## Dataset excerpts
◆ ◆ ◆ ◆ ◆ ◆ ◆
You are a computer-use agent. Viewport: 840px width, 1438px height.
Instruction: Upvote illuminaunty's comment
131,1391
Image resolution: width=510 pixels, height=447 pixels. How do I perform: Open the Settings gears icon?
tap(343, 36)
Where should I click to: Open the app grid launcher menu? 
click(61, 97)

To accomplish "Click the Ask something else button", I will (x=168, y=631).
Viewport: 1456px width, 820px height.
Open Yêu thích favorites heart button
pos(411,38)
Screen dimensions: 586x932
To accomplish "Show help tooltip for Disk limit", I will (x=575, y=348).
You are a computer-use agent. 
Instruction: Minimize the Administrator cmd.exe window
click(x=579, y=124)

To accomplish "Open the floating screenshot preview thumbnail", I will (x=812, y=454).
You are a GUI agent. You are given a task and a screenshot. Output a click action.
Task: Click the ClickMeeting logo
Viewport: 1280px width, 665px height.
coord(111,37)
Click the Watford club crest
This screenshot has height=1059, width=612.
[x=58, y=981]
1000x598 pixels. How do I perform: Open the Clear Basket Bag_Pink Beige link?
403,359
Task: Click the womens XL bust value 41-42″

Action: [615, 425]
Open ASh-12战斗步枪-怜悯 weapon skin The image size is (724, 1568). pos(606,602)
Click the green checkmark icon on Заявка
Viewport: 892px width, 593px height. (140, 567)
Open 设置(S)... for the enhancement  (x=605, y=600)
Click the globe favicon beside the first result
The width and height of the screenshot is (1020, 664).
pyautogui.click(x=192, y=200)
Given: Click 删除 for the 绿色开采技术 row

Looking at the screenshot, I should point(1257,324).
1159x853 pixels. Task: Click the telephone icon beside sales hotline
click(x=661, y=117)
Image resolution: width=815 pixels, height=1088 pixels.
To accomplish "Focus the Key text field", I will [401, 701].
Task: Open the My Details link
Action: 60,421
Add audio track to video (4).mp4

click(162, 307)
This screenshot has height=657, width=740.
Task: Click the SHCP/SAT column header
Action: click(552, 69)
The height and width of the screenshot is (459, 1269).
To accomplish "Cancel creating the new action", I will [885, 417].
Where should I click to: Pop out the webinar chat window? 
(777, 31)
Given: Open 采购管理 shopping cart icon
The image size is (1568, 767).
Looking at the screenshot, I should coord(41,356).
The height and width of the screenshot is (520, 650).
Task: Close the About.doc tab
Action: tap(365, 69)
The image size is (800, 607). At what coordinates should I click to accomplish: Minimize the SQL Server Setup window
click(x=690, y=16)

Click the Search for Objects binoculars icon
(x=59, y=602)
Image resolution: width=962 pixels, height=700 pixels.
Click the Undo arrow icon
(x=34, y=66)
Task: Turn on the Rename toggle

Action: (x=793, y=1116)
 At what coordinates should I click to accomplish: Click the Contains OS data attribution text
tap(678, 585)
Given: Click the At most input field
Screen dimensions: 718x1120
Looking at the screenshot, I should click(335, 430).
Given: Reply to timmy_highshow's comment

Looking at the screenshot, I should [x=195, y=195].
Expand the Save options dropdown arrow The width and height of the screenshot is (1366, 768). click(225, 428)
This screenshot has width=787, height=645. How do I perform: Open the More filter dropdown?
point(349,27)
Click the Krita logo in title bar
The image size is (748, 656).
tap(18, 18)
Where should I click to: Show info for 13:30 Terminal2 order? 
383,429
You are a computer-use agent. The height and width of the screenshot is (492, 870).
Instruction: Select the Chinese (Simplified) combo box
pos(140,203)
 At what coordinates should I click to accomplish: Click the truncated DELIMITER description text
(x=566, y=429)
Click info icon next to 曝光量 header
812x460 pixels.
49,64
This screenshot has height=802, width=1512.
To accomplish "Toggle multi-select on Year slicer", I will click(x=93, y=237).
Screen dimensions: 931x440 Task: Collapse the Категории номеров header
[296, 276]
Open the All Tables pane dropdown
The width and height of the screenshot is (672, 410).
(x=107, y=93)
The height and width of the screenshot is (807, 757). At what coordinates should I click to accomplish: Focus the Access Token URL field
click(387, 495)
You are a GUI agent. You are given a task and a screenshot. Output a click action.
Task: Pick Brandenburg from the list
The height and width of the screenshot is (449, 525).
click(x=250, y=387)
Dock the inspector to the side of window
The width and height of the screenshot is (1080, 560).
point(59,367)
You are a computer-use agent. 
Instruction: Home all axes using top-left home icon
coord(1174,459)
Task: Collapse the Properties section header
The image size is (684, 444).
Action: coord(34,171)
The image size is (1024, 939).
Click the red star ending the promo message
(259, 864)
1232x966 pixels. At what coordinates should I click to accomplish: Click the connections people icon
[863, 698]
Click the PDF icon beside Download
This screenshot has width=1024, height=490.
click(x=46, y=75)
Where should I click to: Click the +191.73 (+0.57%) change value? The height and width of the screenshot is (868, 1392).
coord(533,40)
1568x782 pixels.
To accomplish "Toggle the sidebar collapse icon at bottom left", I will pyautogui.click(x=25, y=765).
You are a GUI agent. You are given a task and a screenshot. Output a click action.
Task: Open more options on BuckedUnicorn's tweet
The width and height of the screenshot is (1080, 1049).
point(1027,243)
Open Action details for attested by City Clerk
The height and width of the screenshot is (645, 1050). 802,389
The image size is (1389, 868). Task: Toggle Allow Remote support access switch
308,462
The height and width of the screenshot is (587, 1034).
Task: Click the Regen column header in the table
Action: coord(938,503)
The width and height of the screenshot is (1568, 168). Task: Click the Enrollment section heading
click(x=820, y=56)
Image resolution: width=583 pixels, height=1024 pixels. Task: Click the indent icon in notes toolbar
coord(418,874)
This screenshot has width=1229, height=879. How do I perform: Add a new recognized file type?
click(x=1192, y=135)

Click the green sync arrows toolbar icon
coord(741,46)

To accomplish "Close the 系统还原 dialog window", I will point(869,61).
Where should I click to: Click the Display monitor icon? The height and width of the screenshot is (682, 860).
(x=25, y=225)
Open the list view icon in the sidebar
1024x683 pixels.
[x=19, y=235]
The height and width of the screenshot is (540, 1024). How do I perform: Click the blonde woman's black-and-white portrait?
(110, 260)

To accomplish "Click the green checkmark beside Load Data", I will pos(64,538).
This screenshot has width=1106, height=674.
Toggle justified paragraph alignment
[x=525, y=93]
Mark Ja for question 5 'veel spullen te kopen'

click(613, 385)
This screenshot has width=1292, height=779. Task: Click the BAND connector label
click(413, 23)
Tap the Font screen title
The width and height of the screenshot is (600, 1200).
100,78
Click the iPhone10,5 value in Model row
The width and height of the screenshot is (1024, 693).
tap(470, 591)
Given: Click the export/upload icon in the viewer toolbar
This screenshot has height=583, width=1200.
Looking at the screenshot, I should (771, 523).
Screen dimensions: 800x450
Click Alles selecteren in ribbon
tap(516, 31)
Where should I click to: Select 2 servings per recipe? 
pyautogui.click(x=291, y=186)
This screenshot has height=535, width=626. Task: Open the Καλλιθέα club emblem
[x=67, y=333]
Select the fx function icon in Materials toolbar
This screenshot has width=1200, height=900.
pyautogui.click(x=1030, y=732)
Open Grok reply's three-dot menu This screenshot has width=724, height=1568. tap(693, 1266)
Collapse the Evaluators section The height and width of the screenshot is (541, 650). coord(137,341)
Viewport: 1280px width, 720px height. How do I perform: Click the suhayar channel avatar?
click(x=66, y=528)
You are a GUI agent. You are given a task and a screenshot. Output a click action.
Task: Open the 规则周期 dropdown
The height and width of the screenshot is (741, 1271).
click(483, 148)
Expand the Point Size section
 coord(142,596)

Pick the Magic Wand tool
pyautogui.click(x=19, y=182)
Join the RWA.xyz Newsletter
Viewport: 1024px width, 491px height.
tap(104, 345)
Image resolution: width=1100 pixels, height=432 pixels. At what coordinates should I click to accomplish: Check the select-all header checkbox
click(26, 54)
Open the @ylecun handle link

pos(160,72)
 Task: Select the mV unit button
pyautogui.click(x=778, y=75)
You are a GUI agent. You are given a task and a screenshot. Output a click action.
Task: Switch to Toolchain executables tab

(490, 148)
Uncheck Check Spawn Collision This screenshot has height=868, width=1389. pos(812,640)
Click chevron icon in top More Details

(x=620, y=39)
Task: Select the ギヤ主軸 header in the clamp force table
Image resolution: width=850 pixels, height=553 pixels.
◆ ◆ ◆ ◆ ◆ ◆ ◆
Go through the listing above and copy each line where the string "computer" appears.

You are a computer-use agent. Viewport: 840px width, 1438px height.
You are a computer-use agent. 
You are a computer-use agent. The height and width of the screenshot is (492, 870).
You are a computer-use agent. 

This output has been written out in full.